With the light starting to fail, we headed back to camp for food and several hours of a drinking game called Flip Cup (I did not participate because I hate playing Flip Cup). On this (Friday) night we were the semi-rowdy campsite. The night carried on and eventually everyone went to sleep in their corresponding tents.
The next morning arrived and it was time to prep for our float! Naturally there were swimming suits and sun screen applied and coolers packed for the half day excursion forthcoming. The buses arrived and we managed to all board the correct bus and head to our drop off spot. Once there we grouped up (there was 20+ in our group) and took multiple rafts onto the river. Alicia (God love her) was first to oops, plunge and get soaked in the chilly waters.
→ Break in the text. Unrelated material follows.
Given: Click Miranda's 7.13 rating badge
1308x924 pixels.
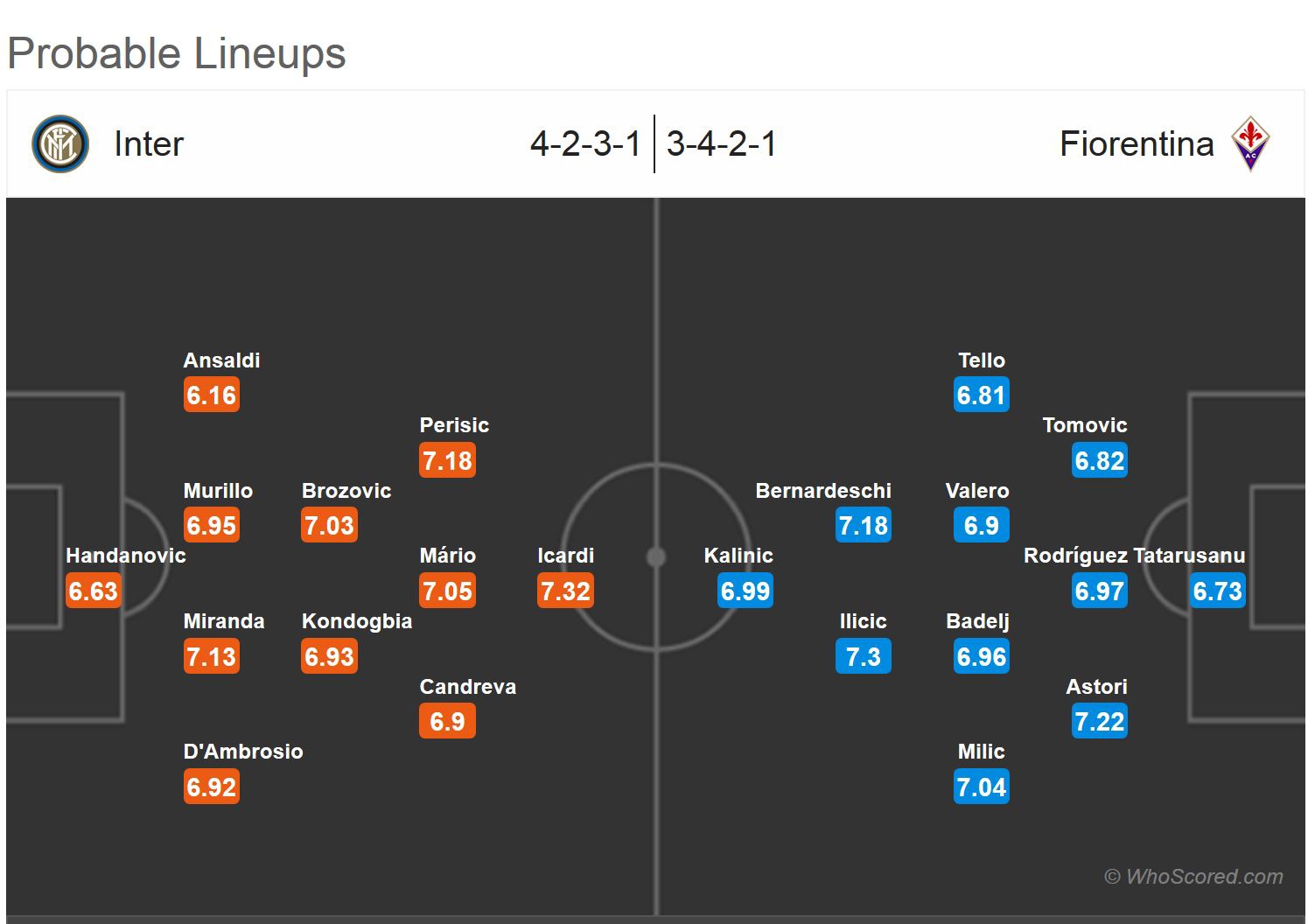Looking at the screenshot, I should tap(211, 657).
Floating is not an exact science but it’s not rocket science either. Some like to hang out in the raft, some like to walk in front or behind the raft, some like to hang out in an inner tube and some like to swim. There really is no right or wrong way to do it. Periodically the group stops on sandbars and drinks or eats or both. A fun component to this is the people watching. You see people of all ages and races enjoying the river. Some rafting and others in canoes drifting by with music playing nearby. It’s a great way to enjoy the outdoors as long as you don’t have social anxiety. Social! Take a drink!
This is the first year in awhile that the river was elevated (due to recent consistent rains) so the floating experience was more enjoyable as the rafts did not have to be dragged as much through necessity. My pal Becca’s boyfriend, Mr. Urfer, still chose to get in some cardio and upper body workout by guiding the floating party in the forward position. Mr. B, which is Becca’s cat, would have been very impressed had he been somehow forced to join the floating party in a protective water-tight but oxygen-fed bubble with food.
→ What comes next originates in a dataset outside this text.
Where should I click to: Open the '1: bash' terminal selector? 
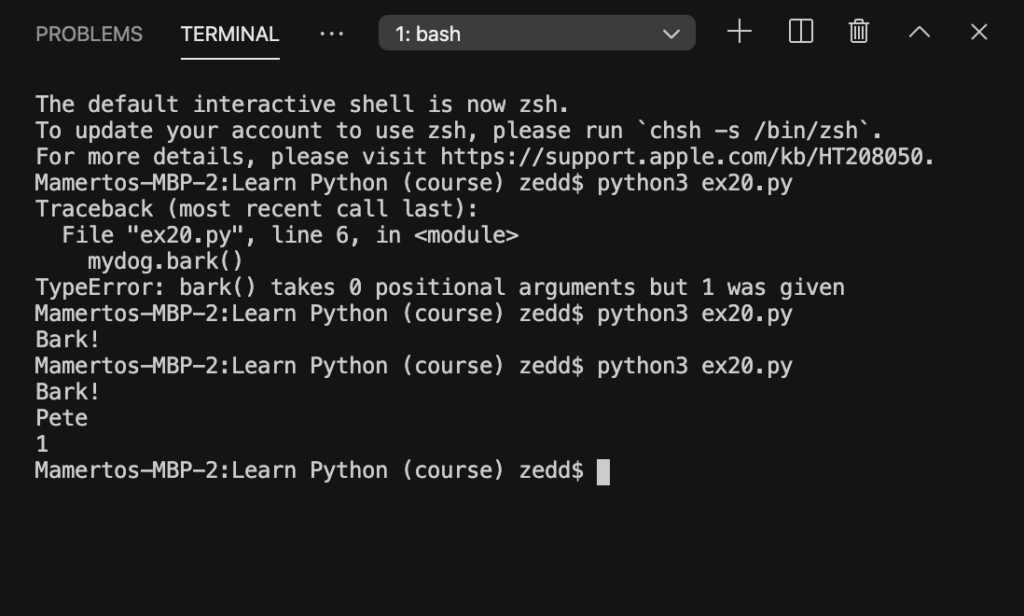(x=537, y=33)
On the river there was very little drama and it was nice. Of course there were still antics that are associated with most float trips: accidental nudity, not so accidental nudity, drinking, excessive drinking, water sports (football anyone?), dunking, smoking, ‘smoking’, falling, laughing, injuries (ouch Madie!), tanning, swimming, kissing, squirting (with squirt gun type devices), people watching and other shades of gray.
As with all good things, the floating portion came to an end and we were rounded up and rode the bus back to the campsite. There some of us replenished our supply of beer and headed back to our section of river. This time there was no drunken jumper hi-jinx. After a couple of hours there, we headed back to camp for food and to chill.
After retiring for the night on Saturday to our tent, the campsite adjacent which was relatively calm and mostly quiet the night before was a ruckus of laughter and activity. Later, it was reported that the site next to us had some persons who were partaking in illegal substances ingested through the nasal orafice.
My takeaways from the weekend were a slight irregular sunburn and a general sense of a good time. Camping and floating with friends is my idea of a good time. Granted not everyone in the group of two dozen people is my ideal BFF but still a fun group. The weather was hot and muggy and the beer was cold and the food was delicious. Hundreds of people pee’d in the river and around the campsites but aint that what it’s all about? OK not entirely I hope.
Happy Belated Birthday to Becca as that was the central reason for the float in the first place – also an honorable mention to my girlfriend as her birthday was earlier in the week too.
Happy Birthday today to Daniel Jacob Radcliffe aka Harry Potter who is a ripe old 26 today.
Have a great post Hump Day everyone!
P.S. I just found out that the band Disturbed has a new album coming out August 21st!! Small happy dance.